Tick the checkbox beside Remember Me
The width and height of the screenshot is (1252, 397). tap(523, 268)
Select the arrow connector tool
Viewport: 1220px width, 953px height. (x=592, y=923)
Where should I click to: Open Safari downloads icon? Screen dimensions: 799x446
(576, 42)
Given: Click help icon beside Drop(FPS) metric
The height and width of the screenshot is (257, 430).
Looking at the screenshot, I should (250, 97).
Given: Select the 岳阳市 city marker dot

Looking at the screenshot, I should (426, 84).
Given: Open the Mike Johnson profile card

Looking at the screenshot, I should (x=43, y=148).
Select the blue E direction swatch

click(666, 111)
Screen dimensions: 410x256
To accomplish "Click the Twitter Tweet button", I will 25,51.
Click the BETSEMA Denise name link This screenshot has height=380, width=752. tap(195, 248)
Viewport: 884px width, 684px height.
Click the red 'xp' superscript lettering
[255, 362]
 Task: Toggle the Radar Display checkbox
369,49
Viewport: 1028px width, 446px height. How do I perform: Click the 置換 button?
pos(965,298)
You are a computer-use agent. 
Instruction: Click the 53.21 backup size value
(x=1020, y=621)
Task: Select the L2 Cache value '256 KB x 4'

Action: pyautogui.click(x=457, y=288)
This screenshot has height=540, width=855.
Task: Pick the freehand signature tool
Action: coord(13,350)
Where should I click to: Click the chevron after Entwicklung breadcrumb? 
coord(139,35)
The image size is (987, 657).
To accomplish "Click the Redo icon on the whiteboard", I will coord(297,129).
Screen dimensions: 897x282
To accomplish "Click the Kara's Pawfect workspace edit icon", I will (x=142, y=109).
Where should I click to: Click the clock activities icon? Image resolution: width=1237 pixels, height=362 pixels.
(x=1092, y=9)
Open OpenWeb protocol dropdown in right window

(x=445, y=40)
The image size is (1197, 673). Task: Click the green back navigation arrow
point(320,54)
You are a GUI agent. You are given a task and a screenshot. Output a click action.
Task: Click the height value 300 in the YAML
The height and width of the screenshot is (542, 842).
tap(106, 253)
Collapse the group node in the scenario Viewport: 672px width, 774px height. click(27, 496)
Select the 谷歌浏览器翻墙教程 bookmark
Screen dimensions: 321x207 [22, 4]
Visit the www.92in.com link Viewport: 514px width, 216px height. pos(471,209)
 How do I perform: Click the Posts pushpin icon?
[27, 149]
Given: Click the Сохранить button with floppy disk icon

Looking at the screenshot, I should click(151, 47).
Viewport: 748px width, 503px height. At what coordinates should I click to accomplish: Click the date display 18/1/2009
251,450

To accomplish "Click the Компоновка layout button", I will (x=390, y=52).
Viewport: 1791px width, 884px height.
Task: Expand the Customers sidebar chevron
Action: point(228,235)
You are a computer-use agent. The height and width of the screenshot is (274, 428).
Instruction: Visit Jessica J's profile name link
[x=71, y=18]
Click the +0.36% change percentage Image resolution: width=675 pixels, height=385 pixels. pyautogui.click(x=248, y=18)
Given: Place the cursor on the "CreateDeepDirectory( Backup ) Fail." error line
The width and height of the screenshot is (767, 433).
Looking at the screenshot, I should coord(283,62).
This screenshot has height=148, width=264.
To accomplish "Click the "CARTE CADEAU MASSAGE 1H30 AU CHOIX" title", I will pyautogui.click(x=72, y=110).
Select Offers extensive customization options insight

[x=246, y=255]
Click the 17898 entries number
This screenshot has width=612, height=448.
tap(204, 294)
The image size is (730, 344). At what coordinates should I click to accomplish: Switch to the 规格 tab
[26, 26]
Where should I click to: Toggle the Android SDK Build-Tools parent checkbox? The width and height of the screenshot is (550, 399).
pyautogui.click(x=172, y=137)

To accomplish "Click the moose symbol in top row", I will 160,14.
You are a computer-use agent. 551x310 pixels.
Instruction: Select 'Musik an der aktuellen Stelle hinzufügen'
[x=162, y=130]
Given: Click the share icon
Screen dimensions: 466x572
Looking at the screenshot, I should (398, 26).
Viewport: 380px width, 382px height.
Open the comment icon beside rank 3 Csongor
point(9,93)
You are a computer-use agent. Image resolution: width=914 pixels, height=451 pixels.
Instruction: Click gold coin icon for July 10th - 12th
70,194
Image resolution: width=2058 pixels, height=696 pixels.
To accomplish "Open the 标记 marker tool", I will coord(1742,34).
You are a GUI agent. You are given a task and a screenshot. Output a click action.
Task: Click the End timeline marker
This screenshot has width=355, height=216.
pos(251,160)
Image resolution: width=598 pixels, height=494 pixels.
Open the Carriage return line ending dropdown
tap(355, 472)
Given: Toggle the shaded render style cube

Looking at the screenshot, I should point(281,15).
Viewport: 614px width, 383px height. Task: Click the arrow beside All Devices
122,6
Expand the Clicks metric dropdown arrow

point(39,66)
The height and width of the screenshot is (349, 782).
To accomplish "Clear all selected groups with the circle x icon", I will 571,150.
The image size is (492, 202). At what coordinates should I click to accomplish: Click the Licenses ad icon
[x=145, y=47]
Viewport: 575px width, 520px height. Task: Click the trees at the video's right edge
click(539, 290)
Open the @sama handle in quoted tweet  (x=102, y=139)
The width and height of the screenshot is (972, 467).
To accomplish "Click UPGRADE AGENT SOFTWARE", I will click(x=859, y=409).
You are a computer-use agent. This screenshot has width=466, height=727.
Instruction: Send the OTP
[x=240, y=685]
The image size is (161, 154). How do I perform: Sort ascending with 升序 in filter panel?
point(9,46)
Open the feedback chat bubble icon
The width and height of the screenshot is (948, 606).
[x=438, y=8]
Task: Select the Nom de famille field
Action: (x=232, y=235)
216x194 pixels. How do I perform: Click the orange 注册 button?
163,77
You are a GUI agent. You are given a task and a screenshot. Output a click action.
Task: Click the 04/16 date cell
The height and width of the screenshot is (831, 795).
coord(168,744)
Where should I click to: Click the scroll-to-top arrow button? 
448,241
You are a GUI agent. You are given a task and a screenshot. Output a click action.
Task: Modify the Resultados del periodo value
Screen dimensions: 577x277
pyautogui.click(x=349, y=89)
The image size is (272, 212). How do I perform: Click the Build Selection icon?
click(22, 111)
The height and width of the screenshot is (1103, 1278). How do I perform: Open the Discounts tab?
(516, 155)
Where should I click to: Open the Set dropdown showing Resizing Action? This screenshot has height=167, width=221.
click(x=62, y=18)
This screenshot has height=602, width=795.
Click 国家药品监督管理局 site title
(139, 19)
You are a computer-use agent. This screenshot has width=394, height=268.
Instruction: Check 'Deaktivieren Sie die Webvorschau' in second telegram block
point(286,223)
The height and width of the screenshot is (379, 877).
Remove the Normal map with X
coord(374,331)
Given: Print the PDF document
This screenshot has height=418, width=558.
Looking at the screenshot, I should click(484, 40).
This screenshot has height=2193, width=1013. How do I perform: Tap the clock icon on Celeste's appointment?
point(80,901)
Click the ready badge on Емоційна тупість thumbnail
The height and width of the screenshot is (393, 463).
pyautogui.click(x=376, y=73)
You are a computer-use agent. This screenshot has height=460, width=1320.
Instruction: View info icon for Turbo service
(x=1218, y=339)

--------

_PROBLEM_
Above this task is a listing. Restate, word for word and with nothing added, the lines from the one with "The image size is (161, 154)." through the one with "Task: Modify the Resultados del periodo value".

_THE ANSWER_
The image size is (161, 154). How do I perform: Sort ascending with 升序 in filter panel?
point(9,46)
Open the feedback chat bubble icon
The width and height of the screenshot is (948, 606).
[x=438, y=8]
Task: Select the Nom de famille field
Action: (x=232, y=235)
216x194 pixels. How do I perform: Click the orange 注册 button?
163,77
You are a GUI agent. You are given a task and a screenshot. Output a click action.
Task: Click the 04/16 date cell
The height and width of the screenshot is (831, 795).
coord(168,744)
Where should I click to: Click the scroll-to-top arrow button? 
448,241
You are a GUI agent. You are given a task and a screenshot. Output a click action.
Task: Modify the Resultados del periodo value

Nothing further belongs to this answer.